» LISTED RECORDS
--- START ---
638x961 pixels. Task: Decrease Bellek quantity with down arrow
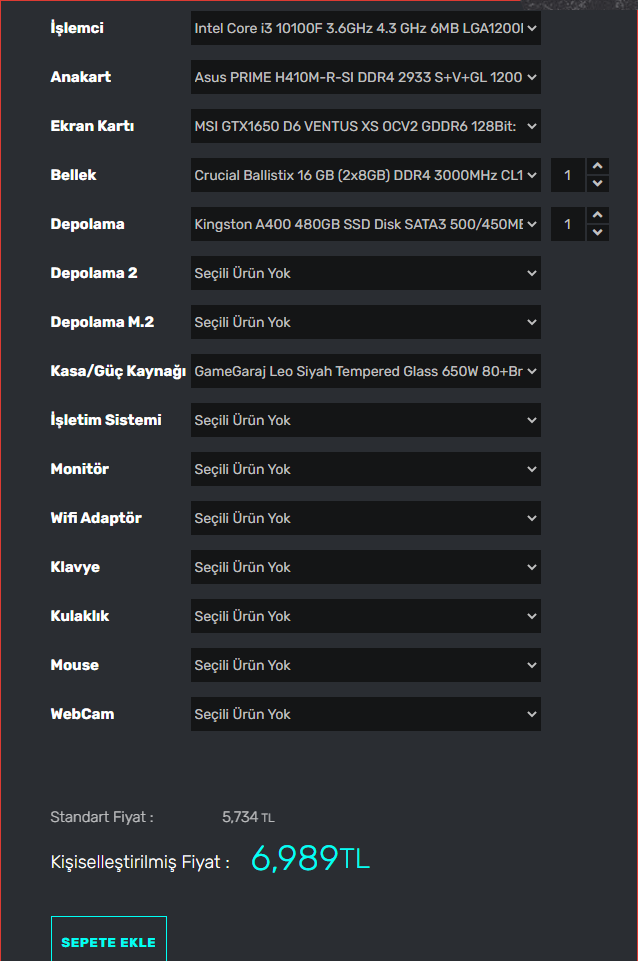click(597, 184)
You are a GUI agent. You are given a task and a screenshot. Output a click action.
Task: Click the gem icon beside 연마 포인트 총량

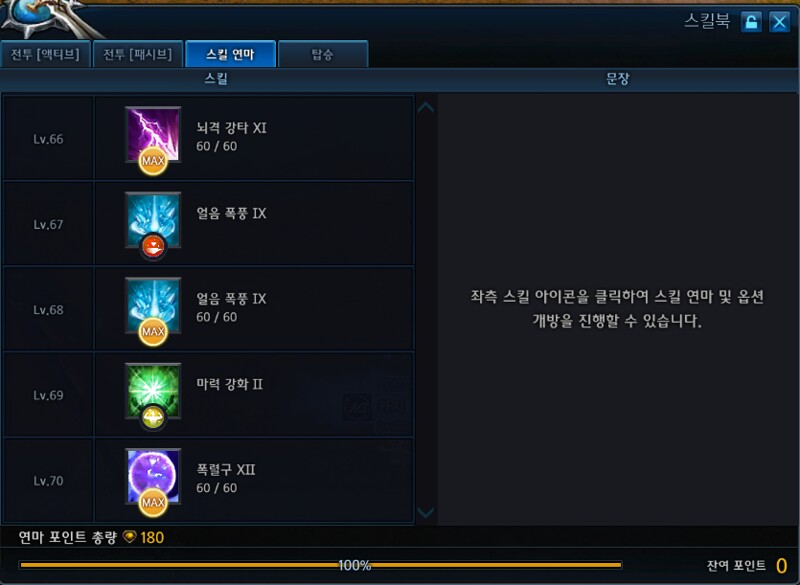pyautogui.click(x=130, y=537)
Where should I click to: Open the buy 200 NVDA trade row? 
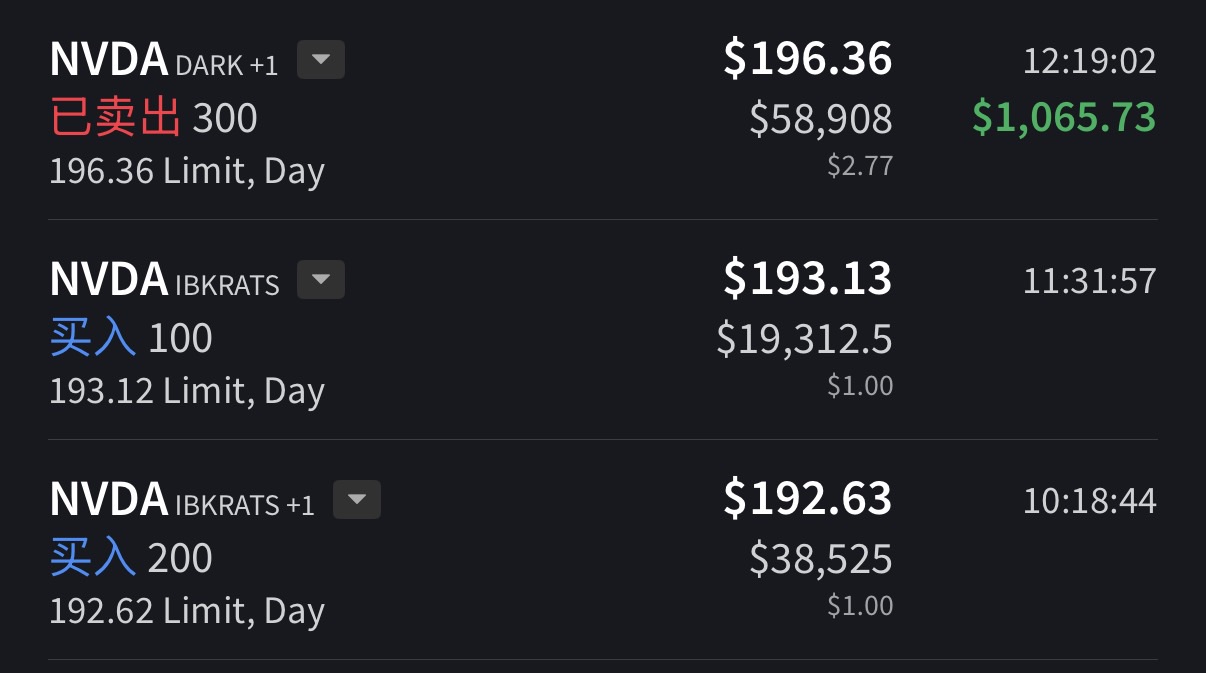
--- END ---
--- START ---
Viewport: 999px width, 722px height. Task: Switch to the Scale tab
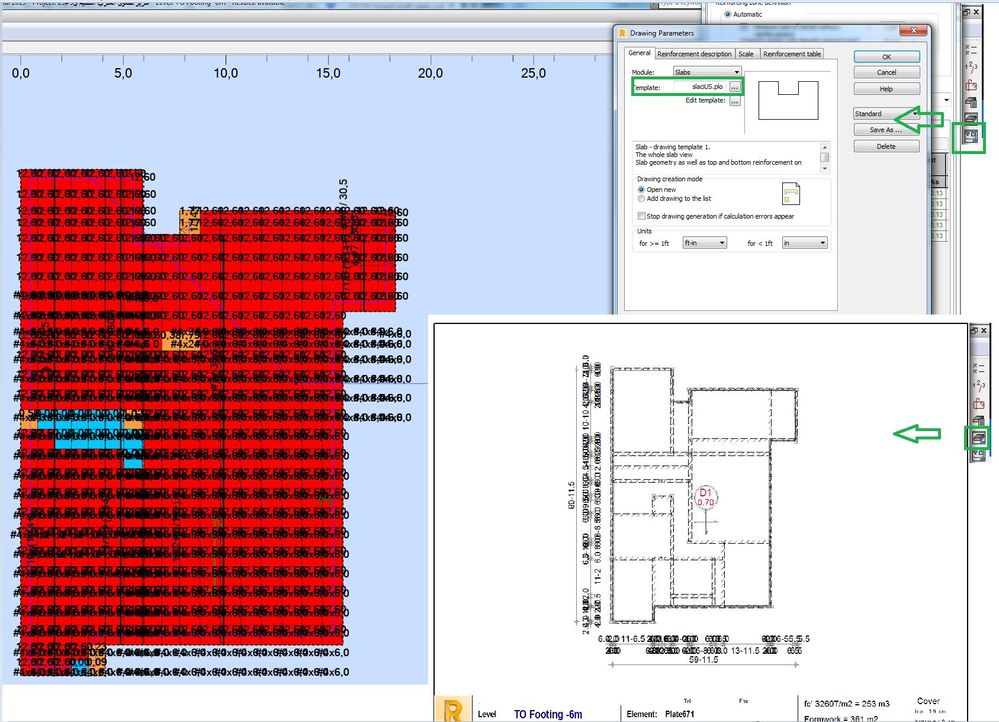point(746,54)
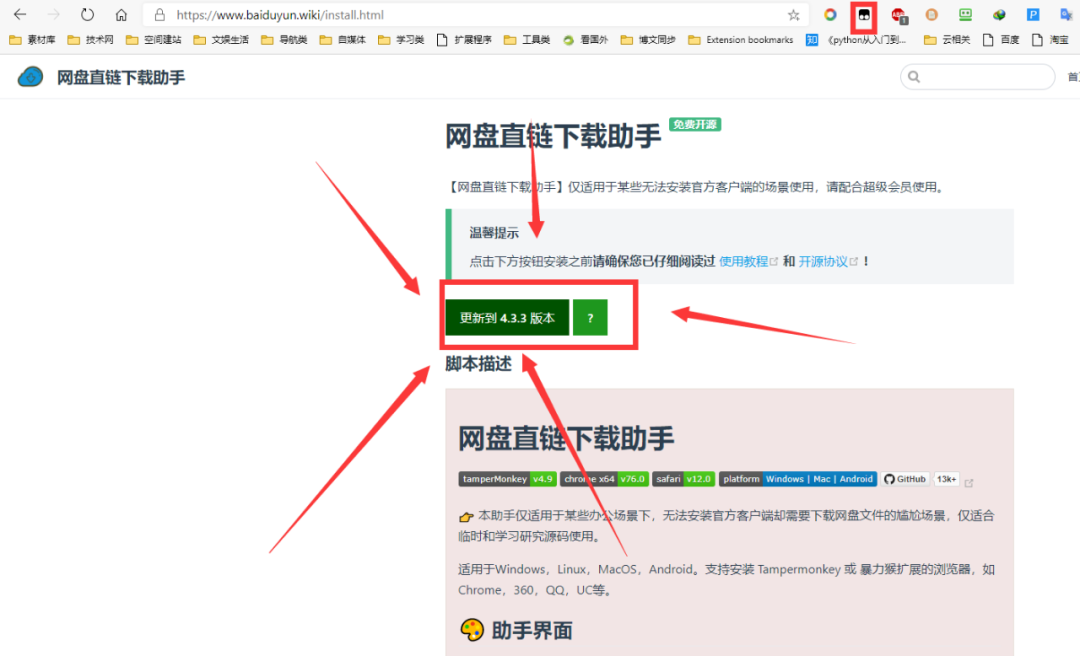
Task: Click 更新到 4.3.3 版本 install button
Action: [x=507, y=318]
--- END ---
» DESCRIPTION OF THE TASK
With pictures excluded, reproduce exactly the lines above from the one containing "You are a GUI" down to the one containing "Where should I", those two included.

» EXERCISE ANSWER
You are a GUI agent. You are given a task and a screenshot. Output a click action.
Task: Click the gem icon beside 연마 포인트 총량

pyautogui.click(x=130, y=537)
Where should I click to: Open the buy 200 NVDA trade row? 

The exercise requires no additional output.